Democrats are being un-political because they are still trying to persuade Republicans to support common-sense gun legislation through moral persuasion and rational arguments. Senate Minority Leader Mitch McConnell, R-Ky., and Senate Republicans are not interested.

The only “replacement theory” Democrats should be advancing is replacing members of the red team with members of the blue team. This group of congressional Republicans is about power, not being moral or rational. They have to be taken on and taken out politically — defeated and replaced.

What should be the Democratic strategy? There will likely be many motivating events and issues that should inspire Democrats to go to the polls for the Nov. 8 midterm elections.

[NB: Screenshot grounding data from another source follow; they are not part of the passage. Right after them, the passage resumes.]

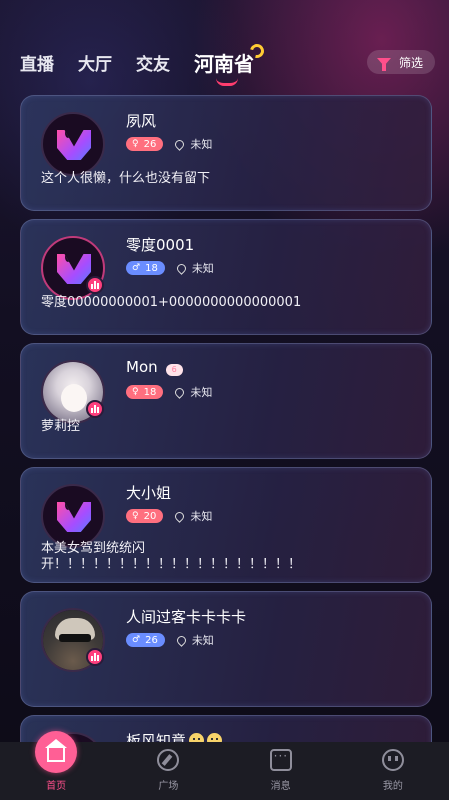 The height and width of the screenshot is (800, 449). I want to click on nav-messages: 消息, so click(281, 770).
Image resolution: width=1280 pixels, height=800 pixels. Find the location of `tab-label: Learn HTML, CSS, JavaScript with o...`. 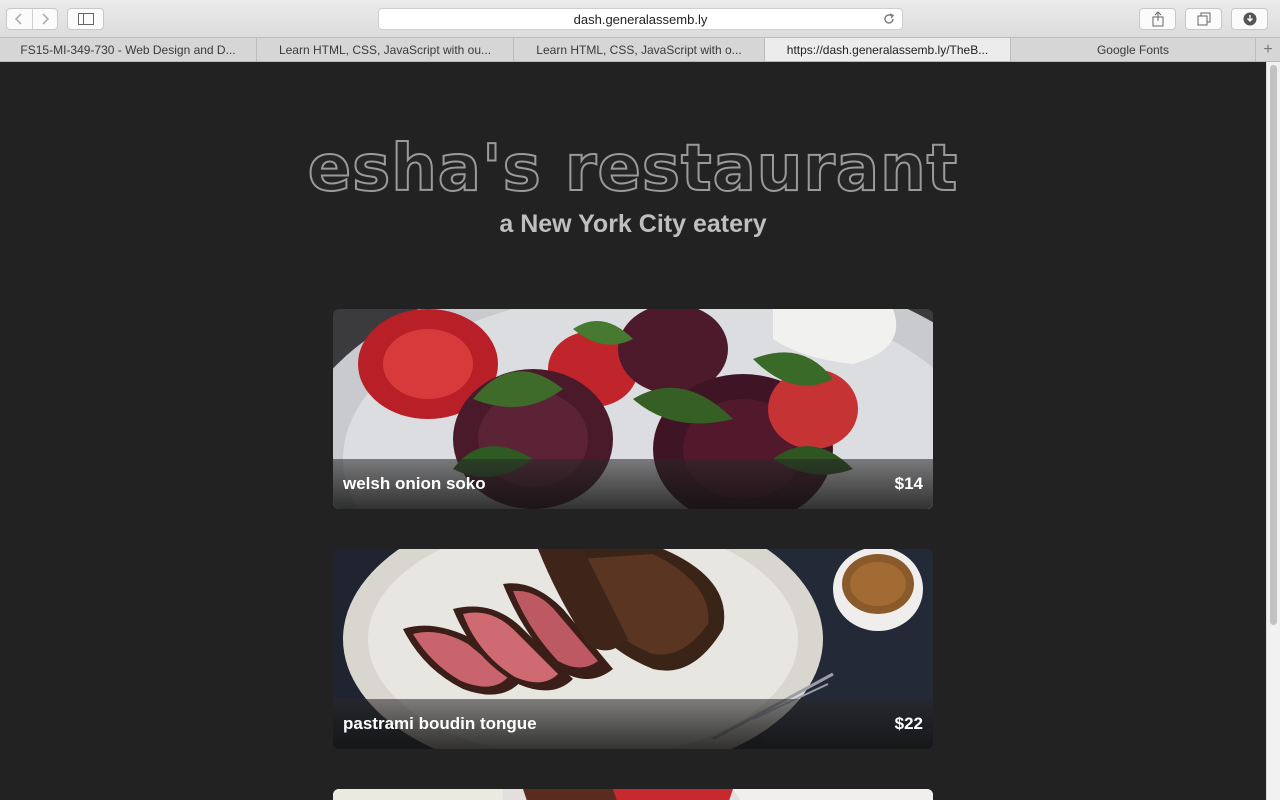

tab-label: Learn HTML, CSS, JavaScript with o... is located at coordinates (639, 50).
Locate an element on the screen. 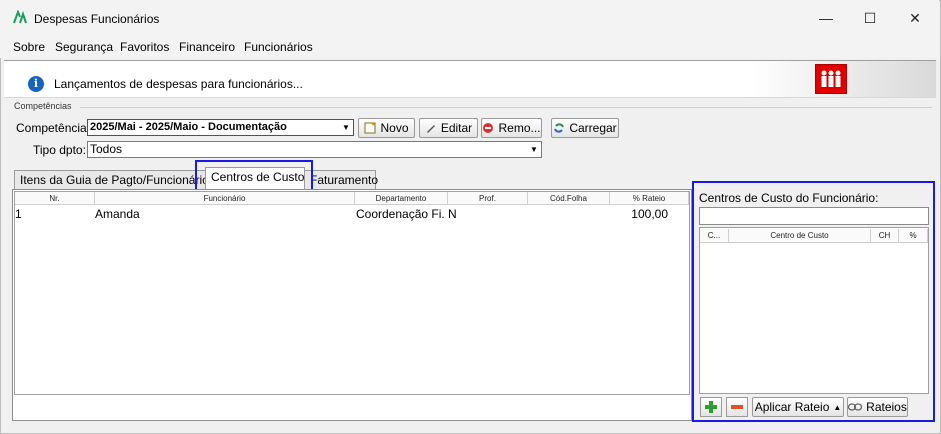 The image size is (941, 434). carregar-label: Carregar is located at coordinates (593, 128).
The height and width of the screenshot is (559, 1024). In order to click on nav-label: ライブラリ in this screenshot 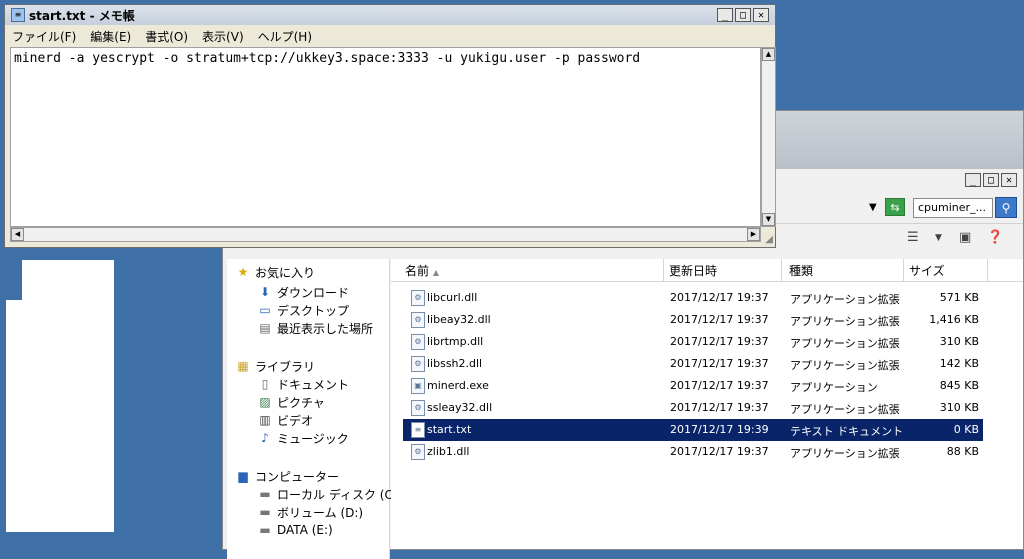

The Supreme Court may play a big part in this regard as early as June. The court may overturn Roe v. Wade and galvanize women voters. It may upend or weaken affirmative action and activate racial minorities and women to rush to the voting booth. It likely will declare a New York gun law unconstitutional, opening the door to a national policy of “open carry” and awakening gun regulation advocates to vote in record numbers.

But to make sure greater gun safety and common sense gun laws — supported by up to 90% of the American people — are on voters’ minds in November, Democrats must do the following.

Break up the dozen or more individual parts of a comprehensive package of gun safety legislation — e.g., an assault weapons ban, background checks, red flag law and more — and make the House and the Senate members vote on them individually. There should be coordination between House Speaker Nancy Pelosi, D-Calif., and Schumer in the Senate. The House should vote on Tuesday and the Senate on Thursday, on one issue at a time, one a week, week after week, all the way to November.

It’s possible one of them may actually pass. That would be good news and start us down a path of greater gun safety. But strategically, put it at the beginning so that the closer we get to Nov. 8, voters will mostly remember all the “no” votes cast by Republicans on common-sense gun laws that would make the American people safer.

Democrats must stop being naive about negotiating with Republicans over guns because their strategy is to delay, divert, deny and defeat Democrats in November. Democrats must flip the table.